### TESTO FORNITO

C’è stata una diminuzione nei test nel corso degli ultimi giorni, ma il rapporto positivi-tamponi è comunque stabile o in lenta diminuzione. È un buon segno, no?

«Sì, c’è stata una decrescita stabile dei tamponi da 4 settimane a questa parte. Questo ha portato a una ovvia diminuzione dei casi registrati, che però sono fortunatamente decresciuti in modo più veloce dei tamponi. La diminuzione dei nuovi casi si vede, ma siamo comunque in una situazione di “ristagno”. Il problema resta l’alto numero di decessi». 

Il numero così alto di decessi non è però anomalo, per certi versi, al netto della costante diminuzione delle ospedalizzazioni?

«Sì, ma c’è ancora gran confusione su questi dati, perché nei giorni scorsi è emerso che molte regioni riportano questi numeri con alcuni giorni di ritardo. Adesso ci si aspetta un nuovo aumento nei prossimi giorni, anche al netto delle festività in mezzo. Il numero dei decessi resta comunque inaccettabilmente alto e non si sa quanti avvengano in ospedale, da pazienti in strutture non sanitarie o a casa. È ipotizzabile che i numeri negativi dei pazienti ricoverati nelle terapie intensive siano conseguenza della morte dei pazienti ricoverati, ma non essendoci dati disgregati in tal senso non possiamo esserne certi». 

Le misure restrittive sembrano quindi aver avuto un impatto contenitivo, ma le riaperture hanno aperto la strada alla circolazione del virus. Iniziano già a emergere i primi segnali?

«Sicuramente le riaperture delle ultime due settimane, e in particolare dell’ultima settimana, non porteranno buone notizie. L’unica speranza è che siccome durante le vacanze di Natale le scuole chiudono, alcuni uffici chiudono, i mezzi pubblici sono meno affollati, si spera che questo compensi un poco l’assalto allo shopping che abbiamo visto nelle settimane passate».

######

> **CONSEGNA**
Prosegui l'intervista sull'andamento dei contagi e dei decessi a partire dall'ultima frase riportata.

### VOCI FORNITE

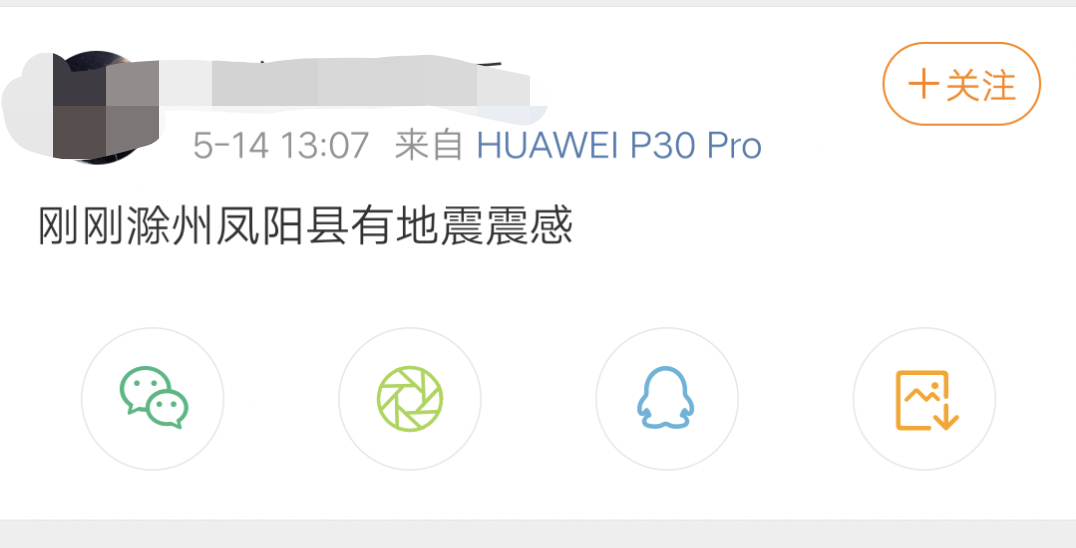This screenshot has width=1076, height=548.
Task: Tap the blue QQ penguin icon
Action: pos(666,398)
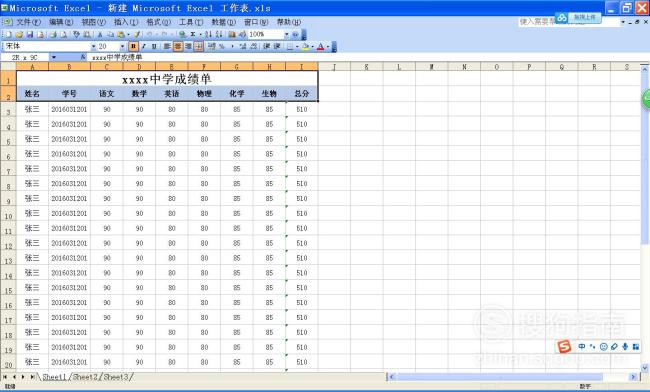This screenshot has height=392, width=650.
Task: Open the 格式 (Format) menu
Action: 158,22
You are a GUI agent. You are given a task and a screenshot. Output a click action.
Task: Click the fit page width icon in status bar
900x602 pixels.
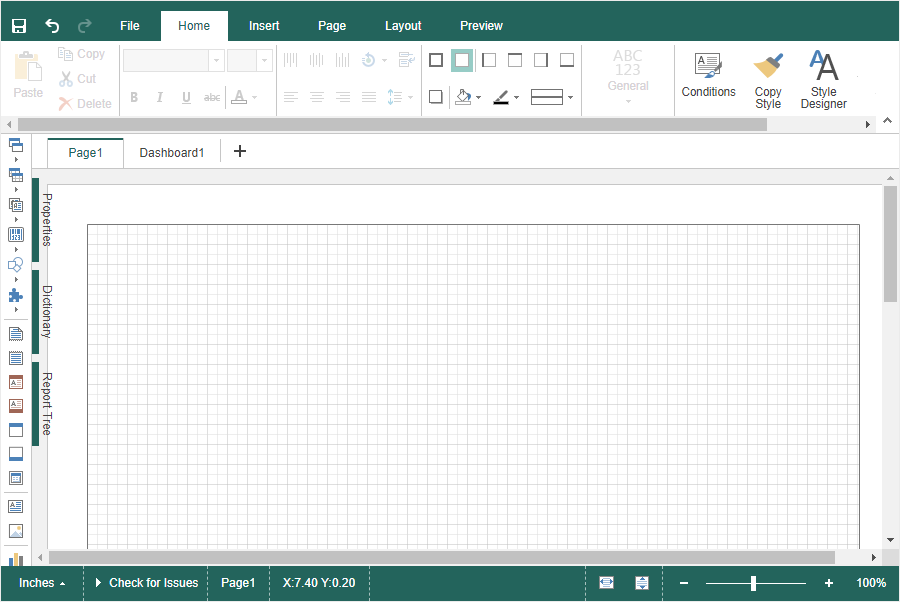[x=606, y=583]
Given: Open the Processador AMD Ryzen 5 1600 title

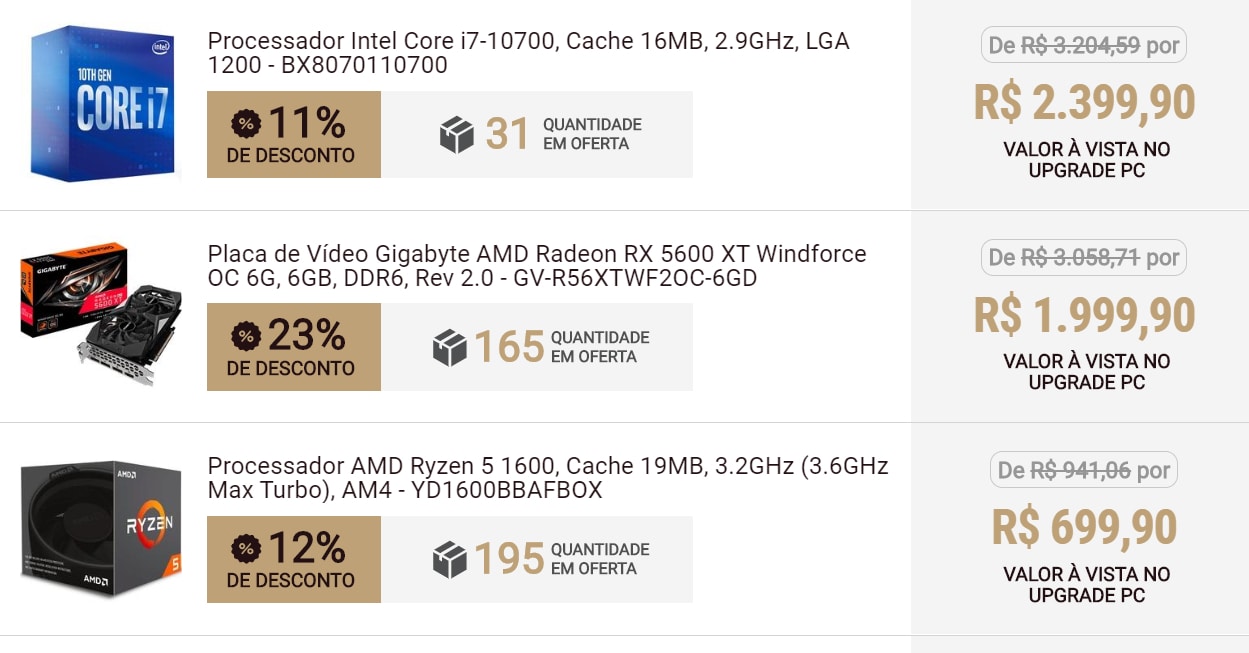Looking at the screenshot, I should tap(547, 478).
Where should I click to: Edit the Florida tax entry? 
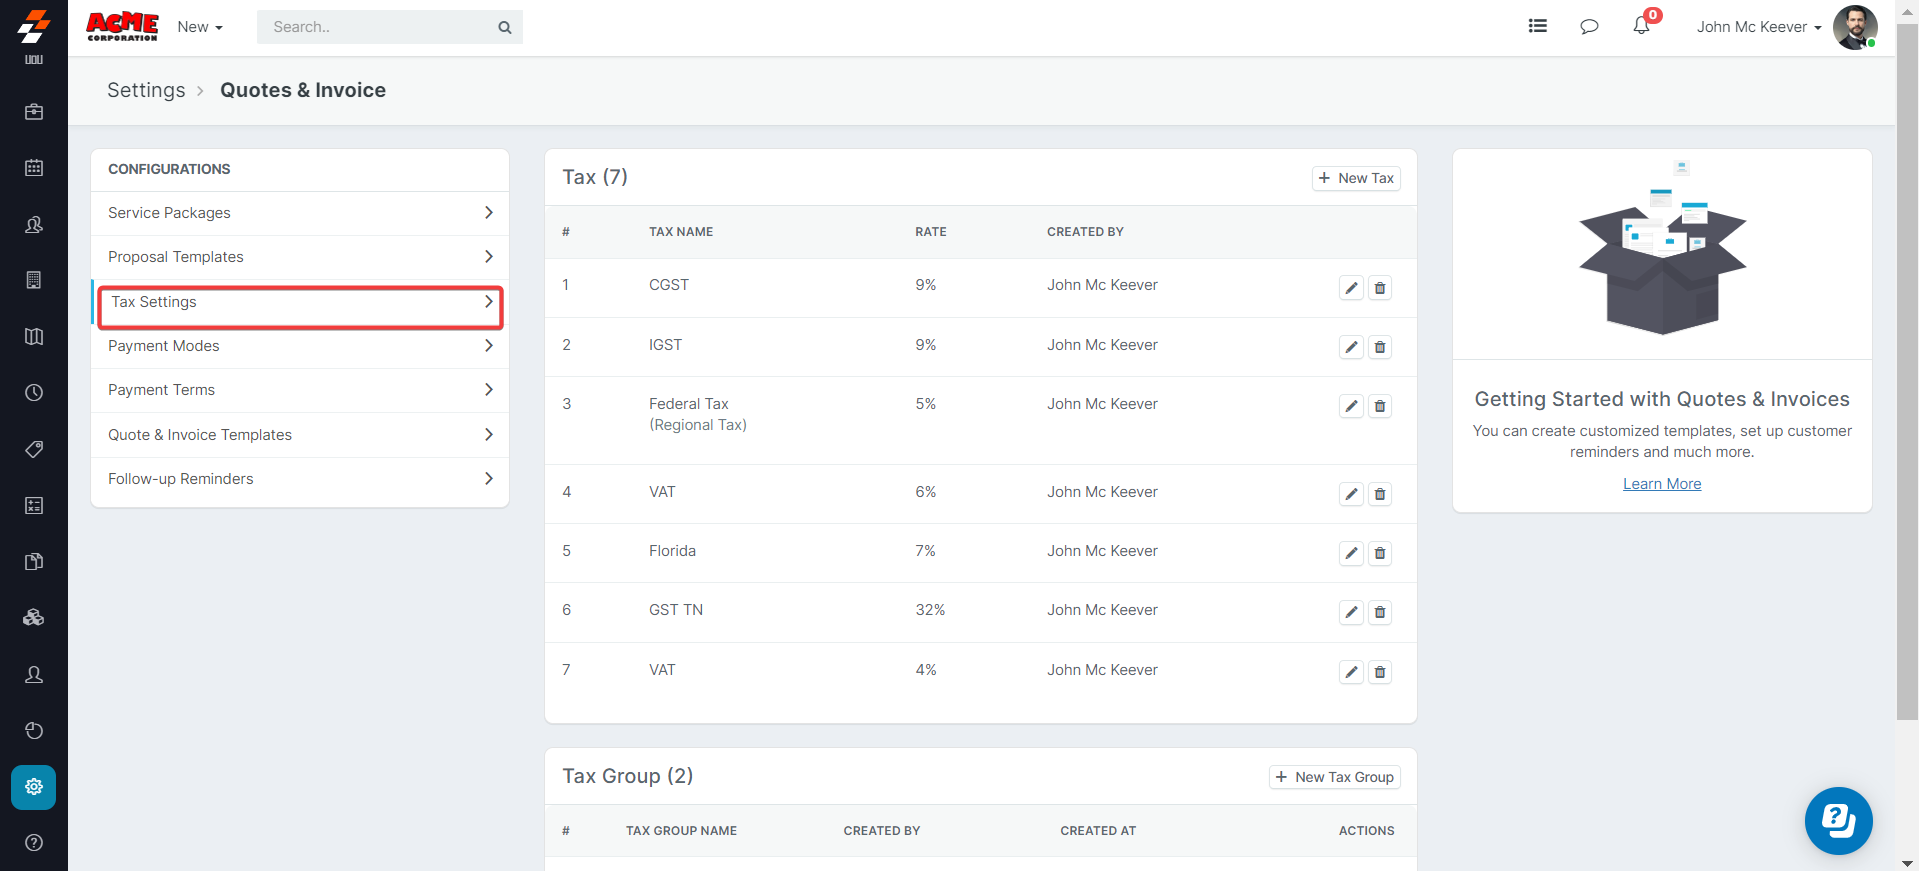click(x=1351, y=553)
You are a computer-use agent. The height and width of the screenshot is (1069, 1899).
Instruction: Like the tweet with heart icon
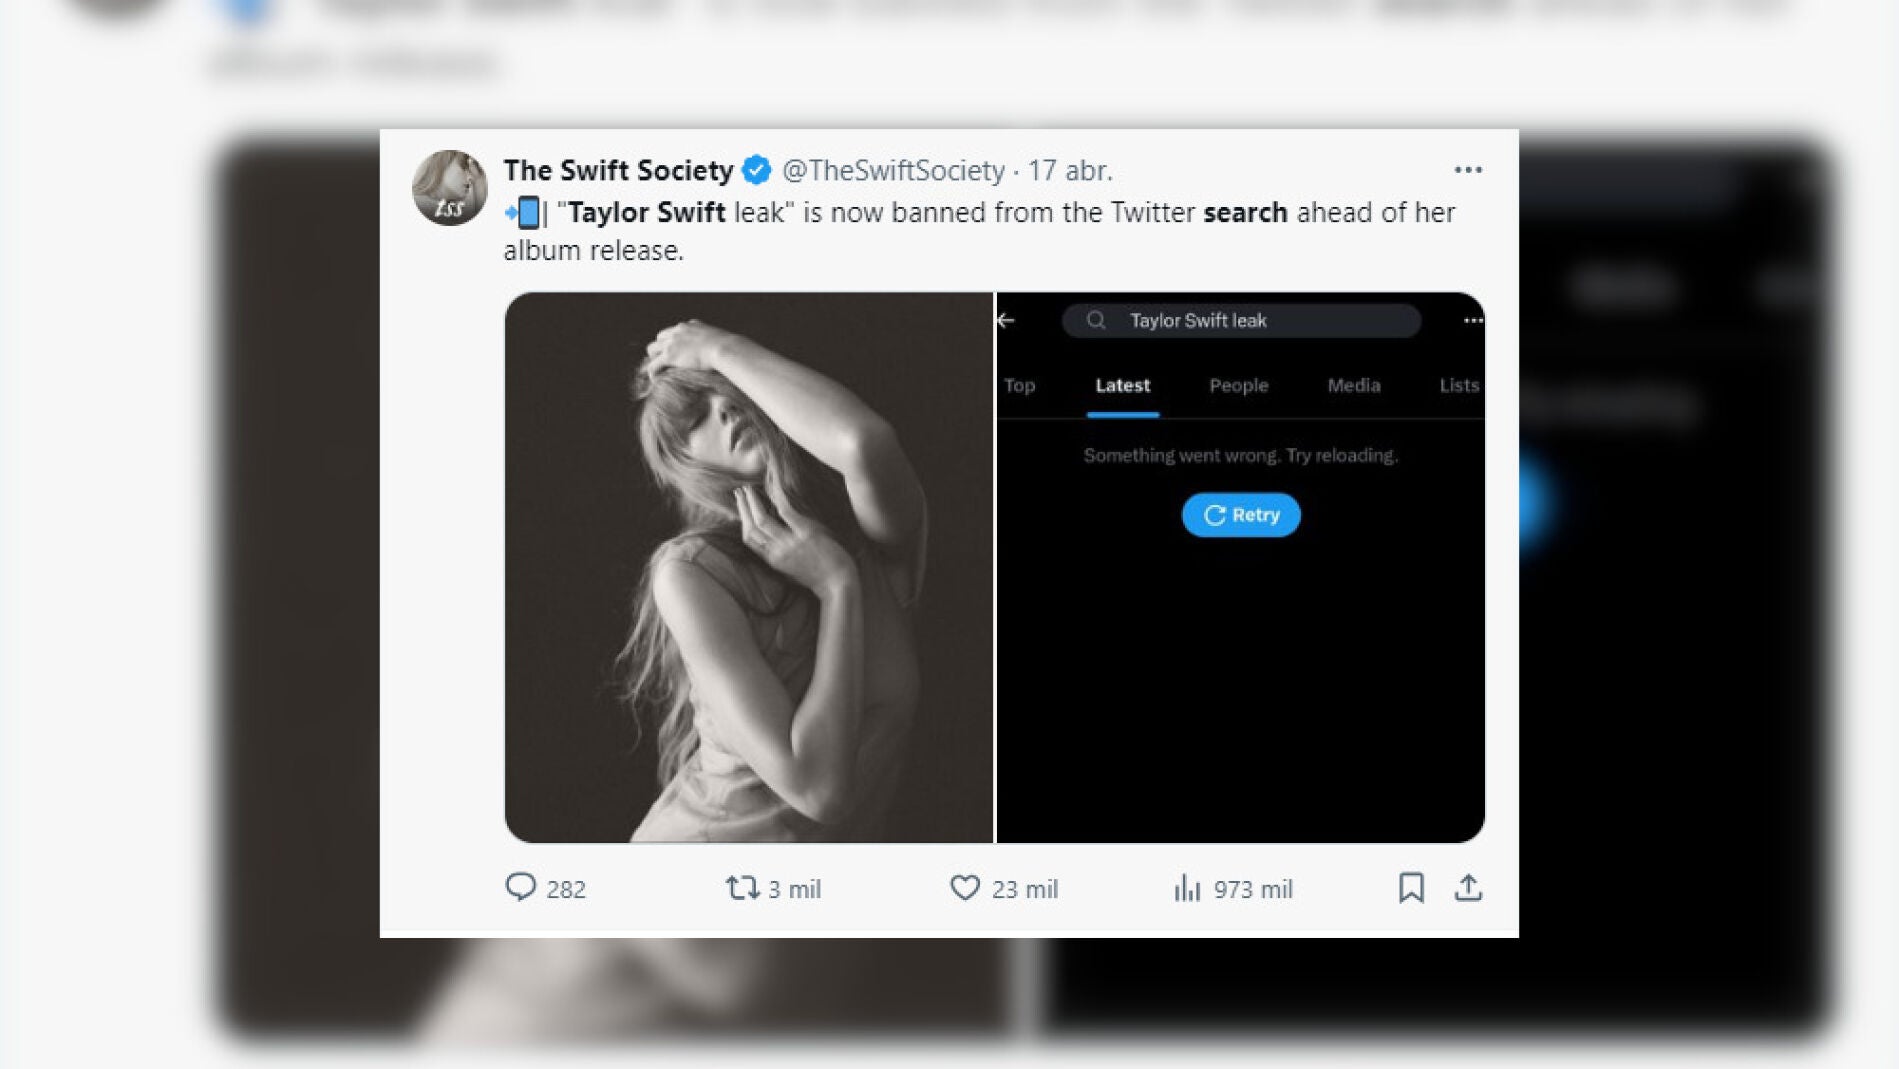pos(965,887)
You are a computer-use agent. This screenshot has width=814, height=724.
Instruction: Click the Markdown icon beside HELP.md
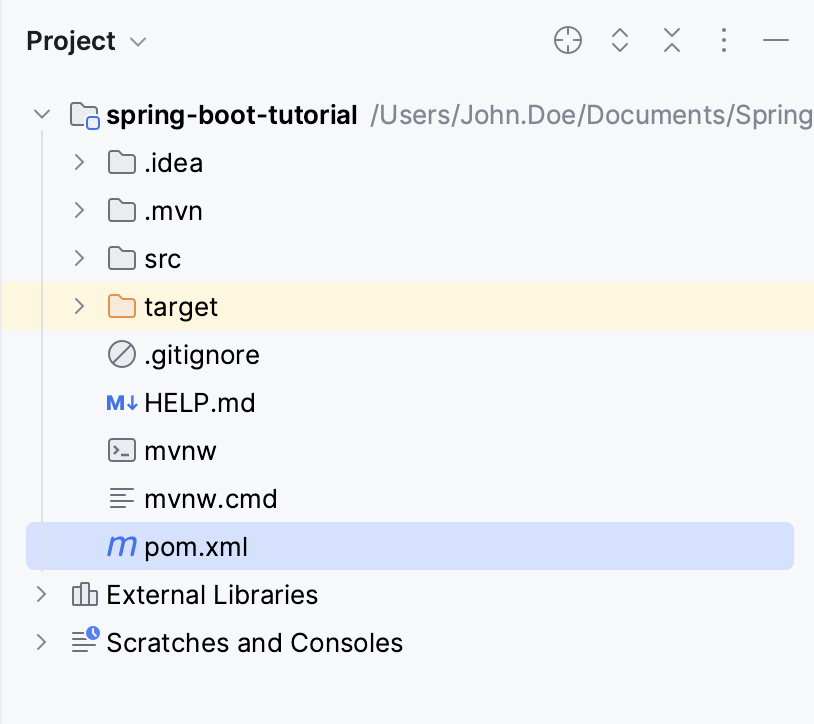click(x=120, y=402)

######

> **SOLUZIONE**
Gli effetti delle riaperture potrebbero quindi iniziare a emergere già tra Natale e l’inizio dell’anno nuovo?

«Dire cosa succederà nelle prossime settimane e a inizio gennaio è abbastanza complicato, ma sicuramente vedremo i numeri risalire. L’incognita è con quale velocità torneranno a crescere e con che portata. Tra una settimana o poco più vedremo però i primi effetti della zona gialla in tutta Italia». 

C’è poi il caso Veneto, che è sempre rimasto in zona gialla, ma continua a vedere il numero dei nuovi casi non arrestarsi. Potrebbe essere un effetto del mancato passaggio a misure più restrittive?

«Il Veneto sta in parte pagando le misure restrittive che non sono state prese. Non si è osservata nessuna variazione nel trend dell’epidemia che ha continuato a crescere praticamente in modo indisturbato. Una sorta di rilassamento simile si è registrato nel Lazio, che è rimasto sempre in zona gialla. Nel mezzo, nelle regioni con maggiore numero di attualmente positivi, c’è poi la Campania, che però è stata zona rossa e arancione e continua a portar con sé alcuni strascichi antecedenti al periodo delle restrizioni più dure». 

La mutazione del virus isolata nel Regno Unito ha scombussolato un po’ gli animi, ma non le sembra che manchino sufficienti dati per poterne constatare l’effettiva incidenza e portata?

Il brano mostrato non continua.